TRY IT
Where a picture shows up in the listing below, omit it and output the rest exactly.

(EXTRACTED DATA begins)

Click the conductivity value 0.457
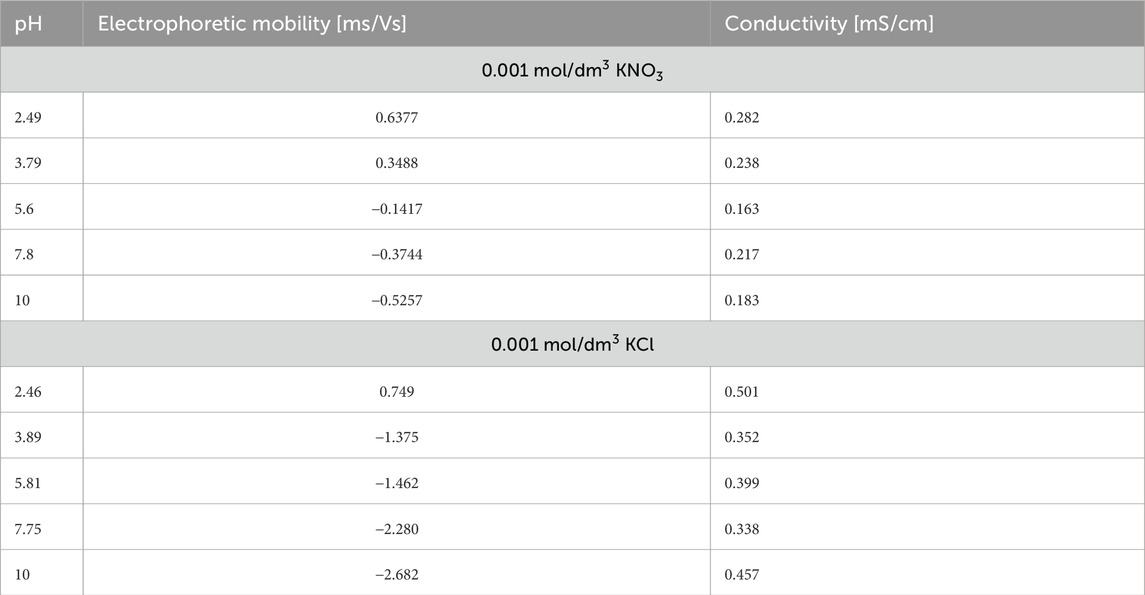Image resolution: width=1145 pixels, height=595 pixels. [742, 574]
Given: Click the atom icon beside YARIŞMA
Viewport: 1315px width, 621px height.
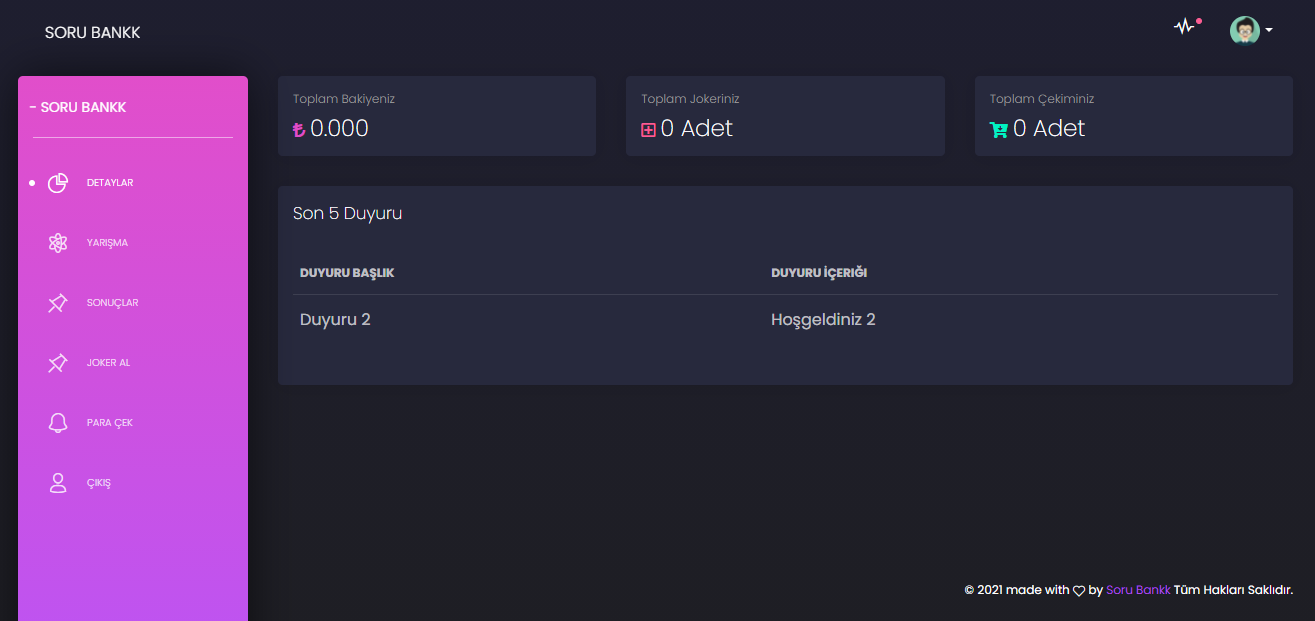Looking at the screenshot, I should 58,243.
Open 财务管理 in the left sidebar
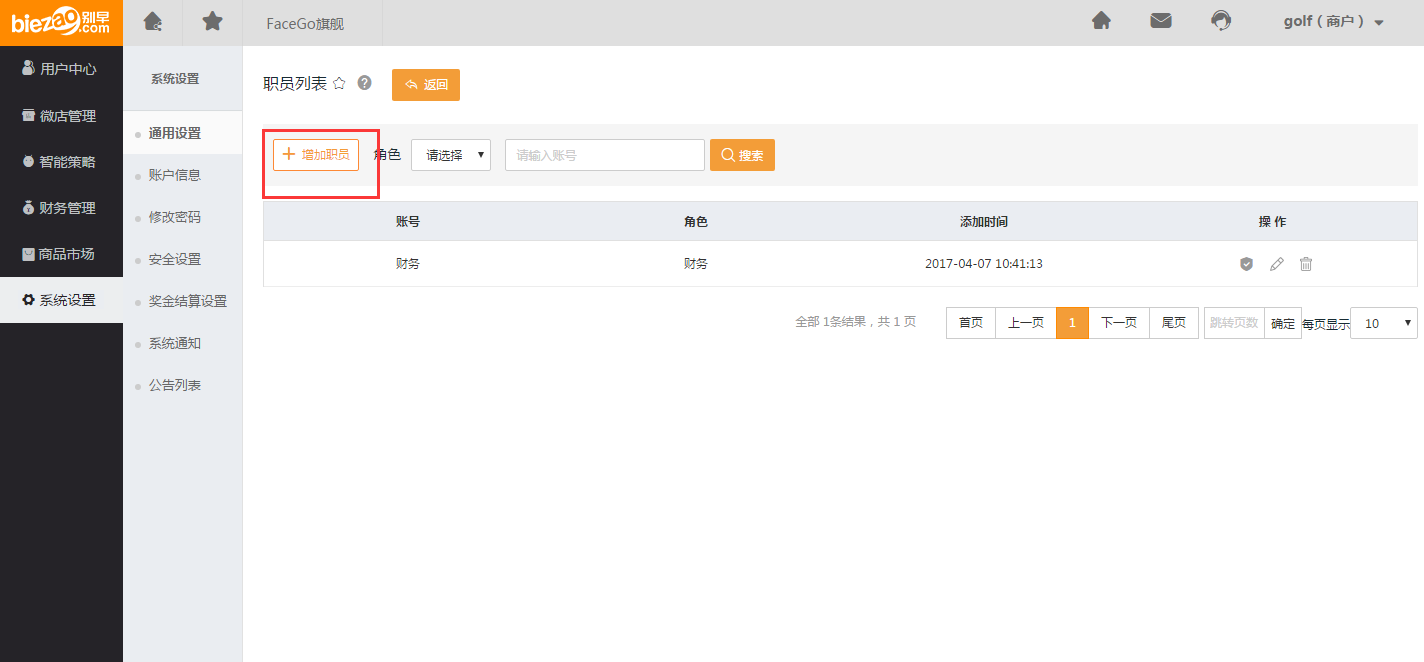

(EXTRACTED DATA ends)

ANSWER TO THIS EXERCISE
Click the conductivity value 0.457
Image resolution: width=1145 pixels, height=595 pixels. [742, 574]
Given: Click the atom icon beside YARIŞMA
Viewport: 1315px width, 621px height.
Looking at the screenshot, I should 58,243.
Open 财务管理 in the left sidebar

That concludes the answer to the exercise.